Extracted records
# # # #

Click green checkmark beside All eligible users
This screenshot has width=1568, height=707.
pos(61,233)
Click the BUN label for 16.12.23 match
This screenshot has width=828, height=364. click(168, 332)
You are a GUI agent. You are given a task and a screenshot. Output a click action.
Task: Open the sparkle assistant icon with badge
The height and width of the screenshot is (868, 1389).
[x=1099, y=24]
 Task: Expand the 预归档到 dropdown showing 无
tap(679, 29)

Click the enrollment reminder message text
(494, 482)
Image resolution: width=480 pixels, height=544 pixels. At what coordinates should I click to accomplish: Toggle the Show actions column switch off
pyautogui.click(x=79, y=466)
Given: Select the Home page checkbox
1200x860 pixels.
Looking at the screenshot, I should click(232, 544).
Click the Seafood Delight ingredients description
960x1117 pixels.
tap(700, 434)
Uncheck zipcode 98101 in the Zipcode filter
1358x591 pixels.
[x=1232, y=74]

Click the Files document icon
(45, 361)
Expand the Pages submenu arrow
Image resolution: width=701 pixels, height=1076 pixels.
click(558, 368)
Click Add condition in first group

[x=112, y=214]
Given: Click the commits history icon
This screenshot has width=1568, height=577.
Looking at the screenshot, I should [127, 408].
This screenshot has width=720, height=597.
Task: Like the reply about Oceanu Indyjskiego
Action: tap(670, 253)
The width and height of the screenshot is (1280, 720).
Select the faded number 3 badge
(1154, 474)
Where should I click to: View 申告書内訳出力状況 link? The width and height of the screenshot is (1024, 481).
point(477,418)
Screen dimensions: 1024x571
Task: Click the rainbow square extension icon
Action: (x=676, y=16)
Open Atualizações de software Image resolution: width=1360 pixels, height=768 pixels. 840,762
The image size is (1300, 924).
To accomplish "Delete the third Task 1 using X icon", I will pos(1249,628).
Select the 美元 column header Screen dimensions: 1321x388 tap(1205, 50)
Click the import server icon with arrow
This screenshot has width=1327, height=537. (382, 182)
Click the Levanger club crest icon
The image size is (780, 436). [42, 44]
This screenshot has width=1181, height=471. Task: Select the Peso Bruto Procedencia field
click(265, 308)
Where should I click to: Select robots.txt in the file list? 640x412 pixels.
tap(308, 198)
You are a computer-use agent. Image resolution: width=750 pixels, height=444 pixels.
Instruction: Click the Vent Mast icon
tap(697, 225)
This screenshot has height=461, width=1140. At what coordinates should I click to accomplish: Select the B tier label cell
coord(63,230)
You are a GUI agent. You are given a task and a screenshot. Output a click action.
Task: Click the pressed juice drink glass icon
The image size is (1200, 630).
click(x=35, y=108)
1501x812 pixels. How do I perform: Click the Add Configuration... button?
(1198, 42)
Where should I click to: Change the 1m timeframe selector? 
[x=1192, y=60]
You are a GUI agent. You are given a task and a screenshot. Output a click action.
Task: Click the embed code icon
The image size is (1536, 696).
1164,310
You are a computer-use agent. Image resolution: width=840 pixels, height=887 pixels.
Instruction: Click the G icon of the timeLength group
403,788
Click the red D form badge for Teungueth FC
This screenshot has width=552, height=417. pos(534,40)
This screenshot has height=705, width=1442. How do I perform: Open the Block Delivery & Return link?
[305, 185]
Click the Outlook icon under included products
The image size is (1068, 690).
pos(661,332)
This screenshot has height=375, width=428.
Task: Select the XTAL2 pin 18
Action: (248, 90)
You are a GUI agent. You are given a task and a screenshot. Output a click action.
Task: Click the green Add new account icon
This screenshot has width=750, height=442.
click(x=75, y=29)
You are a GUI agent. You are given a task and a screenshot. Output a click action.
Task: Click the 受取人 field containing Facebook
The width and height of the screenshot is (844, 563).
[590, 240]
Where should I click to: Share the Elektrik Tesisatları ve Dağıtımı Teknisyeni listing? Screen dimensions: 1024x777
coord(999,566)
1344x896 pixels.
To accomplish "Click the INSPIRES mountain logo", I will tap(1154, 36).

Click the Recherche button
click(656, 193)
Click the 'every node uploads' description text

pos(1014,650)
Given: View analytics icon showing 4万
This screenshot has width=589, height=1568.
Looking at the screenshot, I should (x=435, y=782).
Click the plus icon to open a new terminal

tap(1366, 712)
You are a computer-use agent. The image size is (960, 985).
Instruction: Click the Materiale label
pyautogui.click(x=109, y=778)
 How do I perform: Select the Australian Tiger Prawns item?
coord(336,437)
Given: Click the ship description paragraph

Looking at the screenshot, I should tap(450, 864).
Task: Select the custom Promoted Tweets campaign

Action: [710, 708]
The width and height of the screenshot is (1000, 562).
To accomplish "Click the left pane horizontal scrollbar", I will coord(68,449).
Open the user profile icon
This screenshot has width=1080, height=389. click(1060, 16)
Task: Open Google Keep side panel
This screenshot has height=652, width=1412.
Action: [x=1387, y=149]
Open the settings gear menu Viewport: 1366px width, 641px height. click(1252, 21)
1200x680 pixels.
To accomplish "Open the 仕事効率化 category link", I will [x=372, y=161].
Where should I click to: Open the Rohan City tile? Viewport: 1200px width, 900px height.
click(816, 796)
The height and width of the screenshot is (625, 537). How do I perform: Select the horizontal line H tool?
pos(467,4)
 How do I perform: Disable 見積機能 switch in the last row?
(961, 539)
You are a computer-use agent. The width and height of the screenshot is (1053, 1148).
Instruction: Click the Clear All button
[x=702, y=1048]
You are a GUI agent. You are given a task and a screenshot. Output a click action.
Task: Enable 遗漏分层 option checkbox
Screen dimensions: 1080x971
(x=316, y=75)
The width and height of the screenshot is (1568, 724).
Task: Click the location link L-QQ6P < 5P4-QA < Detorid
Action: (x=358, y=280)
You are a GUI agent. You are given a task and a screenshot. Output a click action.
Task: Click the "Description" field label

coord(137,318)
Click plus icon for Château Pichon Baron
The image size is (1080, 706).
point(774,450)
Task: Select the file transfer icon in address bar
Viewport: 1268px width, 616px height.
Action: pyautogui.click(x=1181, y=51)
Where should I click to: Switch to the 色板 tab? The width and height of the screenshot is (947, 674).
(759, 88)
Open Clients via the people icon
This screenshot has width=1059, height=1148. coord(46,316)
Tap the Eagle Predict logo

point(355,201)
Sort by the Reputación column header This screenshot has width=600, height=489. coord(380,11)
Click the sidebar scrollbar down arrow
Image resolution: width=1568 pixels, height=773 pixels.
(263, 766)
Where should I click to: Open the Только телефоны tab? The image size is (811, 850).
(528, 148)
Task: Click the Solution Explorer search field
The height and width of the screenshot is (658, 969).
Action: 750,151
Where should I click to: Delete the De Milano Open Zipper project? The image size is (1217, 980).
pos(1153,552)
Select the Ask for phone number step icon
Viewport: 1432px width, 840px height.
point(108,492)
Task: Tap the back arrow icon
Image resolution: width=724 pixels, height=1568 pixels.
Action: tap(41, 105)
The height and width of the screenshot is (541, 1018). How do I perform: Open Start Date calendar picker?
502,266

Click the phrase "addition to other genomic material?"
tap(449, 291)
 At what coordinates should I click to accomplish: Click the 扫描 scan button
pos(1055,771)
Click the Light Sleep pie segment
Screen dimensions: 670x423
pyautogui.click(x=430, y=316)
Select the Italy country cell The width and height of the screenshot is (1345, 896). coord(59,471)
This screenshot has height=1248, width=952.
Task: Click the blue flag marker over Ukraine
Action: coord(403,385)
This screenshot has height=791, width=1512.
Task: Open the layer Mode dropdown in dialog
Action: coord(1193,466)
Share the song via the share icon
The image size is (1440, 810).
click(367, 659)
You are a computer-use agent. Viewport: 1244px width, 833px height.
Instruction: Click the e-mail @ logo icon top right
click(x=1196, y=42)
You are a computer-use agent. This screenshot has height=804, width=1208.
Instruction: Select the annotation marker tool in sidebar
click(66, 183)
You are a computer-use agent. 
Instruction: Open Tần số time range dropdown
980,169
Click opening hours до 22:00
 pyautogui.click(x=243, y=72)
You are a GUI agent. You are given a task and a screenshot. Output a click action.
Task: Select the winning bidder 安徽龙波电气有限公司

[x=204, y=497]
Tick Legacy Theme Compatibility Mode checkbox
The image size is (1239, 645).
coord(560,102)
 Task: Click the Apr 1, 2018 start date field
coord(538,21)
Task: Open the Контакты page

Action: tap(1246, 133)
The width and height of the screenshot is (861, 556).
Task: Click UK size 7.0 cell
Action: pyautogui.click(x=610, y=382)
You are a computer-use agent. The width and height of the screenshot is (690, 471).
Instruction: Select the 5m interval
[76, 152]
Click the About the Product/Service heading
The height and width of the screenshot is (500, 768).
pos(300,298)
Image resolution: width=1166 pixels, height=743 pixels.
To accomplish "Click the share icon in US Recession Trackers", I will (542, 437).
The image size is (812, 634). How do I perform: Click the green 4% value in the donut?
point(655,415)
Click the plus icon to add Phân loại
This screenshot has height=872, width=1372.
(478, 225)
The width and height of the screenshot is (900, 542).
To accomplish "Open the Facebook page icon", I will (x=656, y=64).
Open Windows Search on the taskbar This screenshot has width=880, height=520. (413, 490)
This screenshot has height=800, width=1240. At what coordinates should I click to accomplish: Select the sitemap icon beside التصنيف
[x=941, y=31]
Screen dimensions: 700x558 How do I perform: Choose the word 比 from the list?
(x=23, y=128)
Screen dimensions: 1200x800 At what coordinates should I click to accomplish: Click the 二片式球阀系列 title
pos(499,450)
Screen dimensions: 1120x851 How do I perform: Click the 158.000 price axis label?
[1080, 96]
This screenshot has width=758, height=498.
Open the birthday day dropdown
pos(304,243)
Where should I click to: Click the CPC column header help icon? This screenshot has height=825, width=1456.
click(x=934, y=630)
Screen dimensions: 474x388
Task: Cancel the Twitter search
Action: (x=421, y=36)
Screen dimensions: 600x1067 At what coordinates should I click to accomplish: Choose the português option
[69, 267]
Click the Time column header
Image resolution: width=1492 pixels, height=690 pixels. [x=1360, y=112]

# # # #

- _Required work_: Looking at the data above, show all lines where the word "will" occurs.

- _Exercise answer_:
To accomplish "Delete the third Task 1 using X icon", I will pos(1249,628).
To accomplish "Click the INSPIRES mountain logo", I will tap(1154, 36).
To accomplish "Click the left pane horizontal scrollbar", I will coord(68,449).
To accomplish "Open the 仕事効率化 category link", I will [x=372, y=161].
To accomplish "Click the share icon in US Recession Trackers", I will (542, 437).
To accomplish "Open the Facebook page icon", I will (x=656, y=64).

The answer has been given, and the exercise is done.